Londra 1 – 8 luglio 2015

Mercoledì 1° luglio

L’appartamento Crescent Cromwell  appare a me, Anna Maria, Paolo e Mariella, come un porto sicuro dopo molte ore di viaggio, in treno dall’aeroporto di Stansed, in metropolitana alla zona di South Kensington e dopo una lunga ricerca  per le chiavi, trovate, sulla base di meticolose indicazioni scritte, in una cassettina dotata di codice numerico, dietro un muretto, nei pressi di un garage dalla porta verde e dopo un blocco condominiale in Barton Road. Una vera e propria caccia al tesoro.

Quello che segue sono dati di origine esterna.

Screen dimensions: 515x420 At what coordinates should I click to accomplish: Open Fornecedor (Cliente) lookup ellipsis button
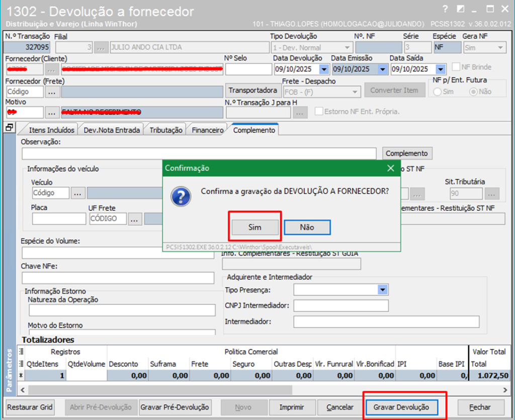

Le stanze luminose, nonostante il piano seminterrato di un edificio edoardiano, con tanto di colonne e ricche cancellate, il mobilio moderno e confortevole e la piacevole frescura rispetto ai quasi 35° dell’esterno, ci sembrano il giusto premio dopo una lunga marcia di avvicinamento che ci ha dimostrato l’immensità di Londra e come possa avere in estate anche una temperatura africana.

Riidratati, rinfrescati e di nuovo in pace con noi stessi e con l’Inghilterra, riempiamo il frigorifero di generi di prima necessità, approfittando di un vicino supermercato Tesco e lo stomaco in una hamburgheria della catena Byron, nella vivace Kensington High Street.

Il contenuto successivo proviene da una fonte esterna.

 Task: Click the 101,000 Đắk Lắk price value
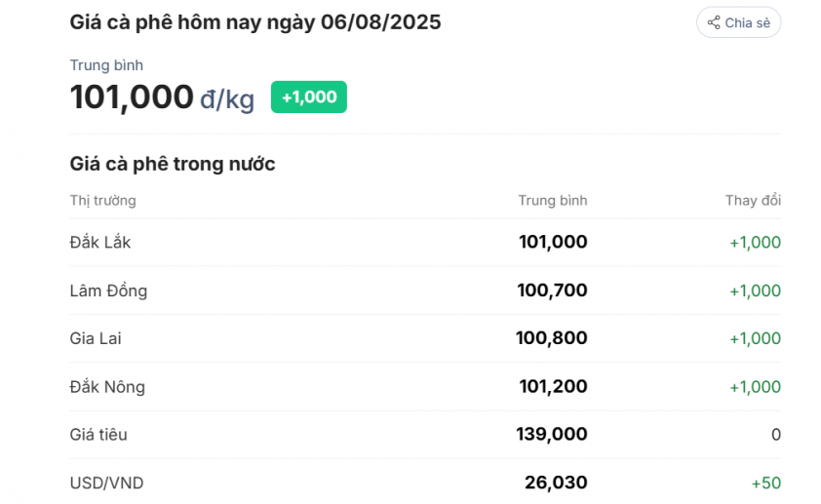[553, 242]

L’andata e il ritorno a piedi ci permettono di apprezzare la tranquillità e la piacevolezza di un ricco quartiere londinese, vicino a grandi parchi e  separato dal resto della città dalla trafficatissima Cromwell Road. Case basse ottenute dalla ristrutturazioni di terraces popolari, assi bianchissimi di residenze edoardiane con scale di ingresso colonnate, blocchi ottocenteschi di mattoncini arancione, strade ampie e poco trafficate, su cui si affacciano pertinenze per auto di alta cilindrata o giardini con alberi, anche di alto fusto e con siepi, anche di agrifoglio.

Giovedì 2 luglio

Di nuovo sottoterra nel dedalo metropolitano, per riemergere nell’avveniristica scenografia teatrale dell’”Isola dei cani”, più precisamente il Canary Wharf, un’ansa del Tamigi dove un tempo i West India Docks immagazzinavano merce esogena, in particolare mogano, rum, banane, zucchero, pomodori provenienti dalle Canarie. E’ oggi un quartiere d’affari dominato da una selva di grattacieli in vetro e acciaio, dove lavorano migliaia di pendolari e con nelle viscere ai loro piedi un vastissimo centro commerciale, articolato in bivi e quadrivi che riflettono l’urbanistica esterna. Il sottosuolo si apre anche a stazioni pluripiano, simili a grandi cattedrali, con relative travature e colonne di supporto in cemento e acciaio, frequentate da una massa di uomini e donne in perenne movimento, verso il lavoro, il riposo, i piaceri, gli obblighi.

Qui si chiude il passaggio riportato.